Gleichwohl gebe es sowohl bei den Studienanfängern als auch bei der Beteiligung an Weiterbildung eine «enorme soziale Schieflage», heißt es in der Analyse. Klemm verweist dabei auf die jüngste Sozialerhebung des Studentenwerkes. Danach nehmen nur 23 Prozent der Kinder aus nicht-akademischen Familien ein Studium auf, aber 77 Prozent der Kinder aus Akademikerfamilien. Und bei der Weiterbildung seien vor allem Arbeitslose, Ungelernte und Migranten nach wie vor «weit abgehängt».

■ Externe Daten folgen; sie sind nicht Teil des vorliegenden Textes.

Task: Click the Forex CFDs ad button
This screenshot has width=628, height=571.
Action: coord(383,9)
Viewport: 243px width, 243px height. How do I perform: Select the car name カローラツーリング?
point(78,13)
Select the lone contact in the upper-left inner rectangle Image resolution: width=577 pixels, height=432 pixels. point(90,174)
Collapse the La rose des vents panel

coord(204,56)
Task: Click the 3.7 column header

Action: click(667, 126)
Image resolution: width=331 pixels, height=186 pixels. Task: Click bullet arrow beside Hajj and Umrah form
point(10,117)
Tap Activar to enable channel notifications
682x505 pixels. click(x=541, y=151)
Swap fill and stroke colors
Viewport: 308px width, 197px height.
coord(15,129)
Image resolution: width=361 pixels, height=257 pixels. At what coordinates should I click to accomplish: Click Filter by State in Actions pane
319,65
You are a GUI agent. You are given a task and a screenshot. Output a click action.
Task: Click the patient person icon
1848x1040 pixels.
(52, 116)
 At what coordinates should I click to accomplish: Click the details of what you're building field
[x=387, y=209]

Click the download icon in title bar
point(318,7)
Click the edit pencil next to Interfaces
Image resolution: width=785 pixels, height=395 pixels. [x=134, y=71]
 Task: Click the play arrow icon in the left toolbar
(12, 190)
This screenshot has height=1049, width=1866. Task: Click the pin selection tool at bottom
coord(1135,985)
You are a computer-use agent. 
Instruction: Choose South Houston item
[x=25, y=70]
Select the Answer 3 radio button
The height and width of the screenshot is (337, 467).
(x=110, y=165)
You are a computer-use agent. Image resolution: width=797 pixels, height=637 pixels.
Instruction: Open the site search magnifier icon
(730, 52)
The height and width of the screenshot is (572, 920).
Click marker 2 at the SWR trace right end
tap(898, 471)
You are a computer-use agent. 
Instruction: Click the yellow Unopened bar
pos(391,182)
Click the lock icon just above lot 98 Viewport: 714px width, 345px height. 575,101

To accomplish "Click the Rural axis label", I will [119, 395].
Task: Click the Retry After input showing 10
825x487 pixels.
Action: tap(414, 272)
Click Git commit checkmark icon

DGB-Vize Elke Hannack sagte, die ausgerufene «Bildungsrepublik Deutschland» bleibe «ein sozial gespaltenes Land». Die Zahl der jungen Menschen ohne Schul- und Berufsabschluss sei nach wie vor bedrückend hoch. «Wir benötigen mehr gute Ganztagsschulen mit Schulpsychologen und Sozialarbeitern», forderte sie al Konsequenz. Das Kooperationsverbot von Bund und Ländern in der Bildung müsse aus der Verfassung gestrichen werden – und zwar für das gesamte Bildungssystem. Eine solche Maßnahme gehöre in das 100-Tage-Programm einer neuen Bundesregierung. dpa
«Wir benötigen mehr gute Ganztagsschulen mit Schulpsychologen und Sozialarbeitern»
Typisch linke Gewerkschaftsforderung, weil u. a. die von ihr vorangetriebenen Bildungsreformen eine Bildungswüste hinterlassen haben, die eine immer größere Heerschar von Zusatzkräften erfordert. Gewerkschaftlich erwünschtes Arbeitsbeschaffungsprogramm könnte man das auch nennen und sich endlich mal fragen, wohin dieser ineffiziente Umgang mit Geld führen wird.
Sogar Andreas Schleicher, der deutsche Verteter der OECD in Sachen Bildung, räumt inzwischen ein, dass Deutschland keineswegs zu wenig Geld für Bildung ausgibt. Und das will schon was heißen.